The determined value of the property is used to calculate the annual tax collected by the municipality or any other government entity upon the property owner. Ad valorem taxes are based on real property ownership and can therefore be compared with transaction taxes (i.e., sales taxes). Ad valorem tax is determined and collected every year, while a transaction tax is only levied at the time of the transaction.

=== Collection ===
Municipalities usually collect property ad valorem taxes, but they are levied also by government entities; examples are counties, school districts, or special taxation zones, also known as special purpose zones. Many entities can collect ad valorem taxes from the property owners; for example, a city and a county. Ad valorem property taxes are usually the main source of income for state and municipal governments. Municipal property ad valorem taxes are often referred to as "property taxes".

=== Tax value ===
Generally, starting from January 1 of each year, the tax assessment used to determine ad valorem taxes is calculated. Ad valorem tax as a percentage of the value of the assessed property, usually the fair market value of the property. Fair market price refers to the estimated selling price of the property. It is assumed that both willing buyers and sellers have the willingness to trade, and both parties have a reasonable understanding of all relevant facts about the property, and both parties are not obliged to complete the transaction. Fair market value can be seen as just a reasonable price.

== Examples ==
There are different ad valorem taxes and they are based in some cases on the ownership of real assets ( i.e. , property tax), or alternatively they can be "transactional taxes", e.g. sales tax. Property taxes usually are determined and collected with annual incidence, while transactional taxes take place at the time when the transaction occurs.

=== Land value tax ===
With land value taxes (LVT), which are a form of ad valorem tax, just the value of the land itself is taxed. Buildings, personal property and any kind of decoration are ignored by the following tax. LVT is different from other real estate taxes. Practically speaking, every jurisdiction collecting real estate property tax includes a land value tax, since land value has a meaningful impact on the overall property value. In 1879, Henry George published Progress and Poverty, by which he advocated a flat tax on lands based on the original unimproved value of the latters in their natural state, the "land value tax". George believed this tax was sufficient to support all government programs, being substantially a "single tax".

### INFORMATION SHOWN
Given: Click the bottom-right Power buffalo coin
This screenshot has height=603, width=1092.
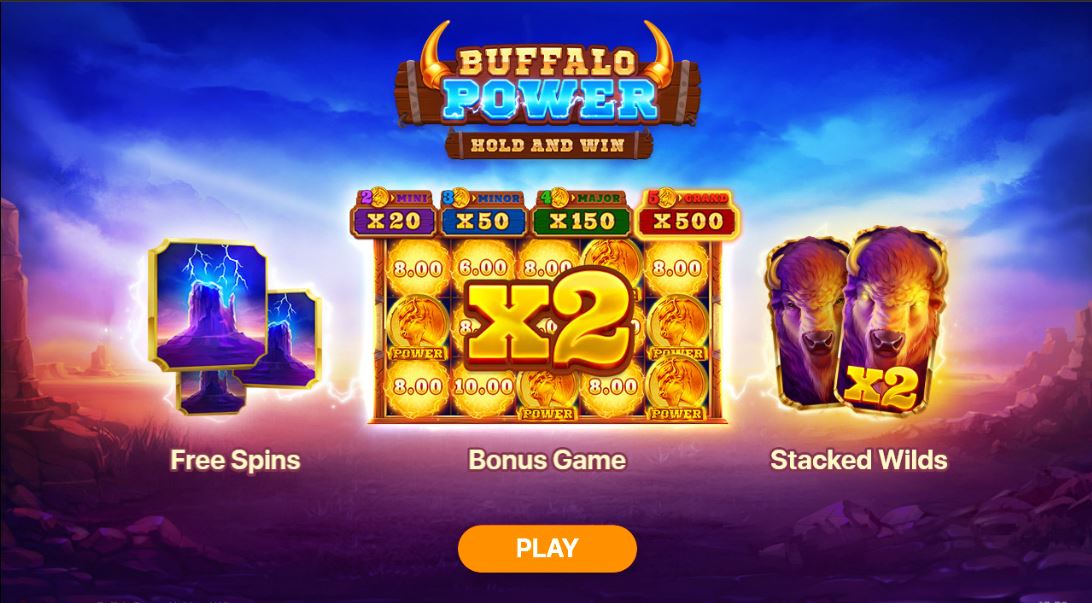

### INSTRUCTIONS
[A] Write out the stretch of the ad valorem tax excerpt from "The determined value" through "of the transaction.".
[B] Pick up the ad valorem tax excerpt after its final sentence and carry it forward.
The listing comes from a separate source unrelated to the ad valorem tax excerpt.

### ANSWERS TO THE EXERCISES
[A]
The determined value of the property is used to calculate the annual tax collected by the municipality or any other government entity upon the property owner. Ad valorem taxes are based on real property ownership and can therefore be compared with transaction taxes (i.e., sales taxes). Ad valorem tax is determined and collected every year, while a transaction tax is only levied at the time of the transaction.

[B]
The idea was, instead of taxing labor and capital, to tax the rent of land and natural opportunities, in order to regain the rent for public use. He pointed out that, in general, taxation will stifle production behavior: he thought that incomes taxation reduces people's motivation to earn an income, taxation of wheat reduces wheat production, and so on. However, taxing the value of unimproved land has different effects: it's possible to distinguish two different sources of value for a land, the natural value of the land and the value created by improving it (for example, by building value on the land). Since the value of unacquired land is not earned, neither land value nor land value tax will affect production behavior (Hooper 2008).

===Sales tax===

A sales tax is a consumption tax charged at the point of purchase for certain goods and services. The tax is usually set as a percentage by the government charging the tax. There is usually a list of exemptions. The tax can be included in the price (tax-inclusive) or added at the point of sale (tax-exclusive).

Ideally, a sales tax is fair, has a high compliance rate, is difficult to avoid, is charged every time an item is sold retail, and is simple to calculate and simple to collect. A conventional or retail sales tax attempts to achieve this by charging the tax only on the final end user, unlike a gross receipts tax levied on the intermediate business which purchases materials for production or ordinary operating expenses prior to delivering a service or product to the marketplace. This prevents so-called tax "cascading" or "pyramiding", in which an item is taxed more than once as it makes its way from production to final retail sale. There are several types of sales taxes: seller or vendor taxes, consumer excise taxes, retail transaction taxes, or value-added taxes.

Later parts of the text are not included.